General Hardening Standards
The goal of hardening a system is to make it more secure by reducing the attack surface. This involves removing unnecessary applications, keeping the system up to date, and creating policies that ensure the system remains secure. Collectively, these steps will help lockdown the system and reduce the risk it poses to the rest of the organization.
- Ensure latest supported OS version is installed and connected to the domain.
- All devices shall be joined to the UNFCSD domain to ensure proper automatic upgrades and baseline security standards are applied.
- All Windows client operating systems shall install and configure an agent for SCCM.
- All OSX operating systems shall install and configure an agent for JAMF.
- All Windows server operating systems shall be setup with WSUS.
- All other server operating systems shall be setup with their respective patch manager applications.
- All operating systems shall be setup with automatic updates following the UNF Software Updates and Reboot policy by ensuring they are applied weekly.
- Any programs, drivers, services, file sharing, or functionality that are not being used on the device should be removed or disabled.
- Only properly vetted and secure applications should be installed. Best to use software found in UNF managed locations like Software Center or JAMF Self Service.
- All unused accounts shall be disabled or deleted.
- All local and generic user accounts must follow requirements found in the UNF Access Management standard.
- User accounts should be assigned the least amount of privileged as needed to perform their job.
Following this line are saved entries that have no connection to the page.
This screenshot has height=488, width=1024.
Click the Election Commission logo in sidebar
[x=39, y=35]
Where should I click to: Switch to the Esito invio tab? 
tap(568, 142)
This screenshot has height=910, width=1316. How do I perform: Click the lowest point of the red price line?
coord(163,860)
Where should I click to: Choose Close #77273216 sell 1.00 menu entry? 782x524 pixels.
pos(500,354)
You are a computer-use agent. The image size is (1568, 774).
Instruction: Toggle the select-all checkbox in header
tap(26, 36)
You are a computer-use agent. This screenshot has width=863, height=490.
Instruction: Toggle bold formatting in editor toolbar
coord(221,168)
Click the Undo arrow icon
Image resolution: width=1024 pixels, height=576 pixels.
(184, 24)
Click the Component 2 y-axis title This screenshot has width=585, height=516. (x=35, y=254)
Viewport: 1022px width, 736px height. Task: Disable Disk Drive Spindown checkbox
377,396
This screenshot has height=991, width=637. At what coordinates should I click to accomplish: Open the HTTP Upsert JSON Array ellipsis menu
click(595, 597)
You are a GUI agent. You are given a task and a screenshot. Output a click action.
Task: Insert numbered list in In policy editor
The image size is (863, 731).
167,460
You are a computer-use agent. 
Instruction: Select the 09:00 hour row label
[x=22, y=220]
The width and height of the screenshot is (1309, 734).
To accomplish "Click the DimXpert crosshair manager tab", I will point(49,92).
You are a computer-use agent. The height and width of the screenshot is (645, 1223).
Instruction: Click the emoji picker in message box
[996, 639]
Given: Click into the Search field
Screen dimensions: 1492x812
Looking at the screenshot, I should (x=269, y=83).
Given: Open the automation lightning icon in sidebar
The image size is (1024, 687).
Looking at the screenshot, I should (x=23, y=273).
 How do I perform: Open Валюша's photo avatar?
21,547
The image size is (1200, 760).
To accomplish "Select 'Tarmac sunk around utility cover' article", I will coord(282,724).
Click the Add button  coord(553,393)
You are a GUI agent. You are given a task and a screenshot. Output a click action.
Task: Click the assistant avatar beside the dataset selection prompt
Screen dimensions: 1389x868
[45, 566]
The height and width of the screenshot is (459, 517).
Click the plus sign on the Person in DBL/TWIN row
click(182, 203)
- If a user needs elevated privileges, they should have a separate account that has been granted these privileges and sign out of this account after performing the administrative task.
- All user accounts that are accessibly from the internet must use multi-factor authentication.
- All server operating systems must install and configure a SIEM agent to ensure logs are sent to a centrally managed ITS server.
- All operating systems should have the latest version of the UNF managed anti-virus application installed and configured.
- All devices shall use encryption standards using strong encryption keys and algorithms following the UNF Safeguarding Data standard.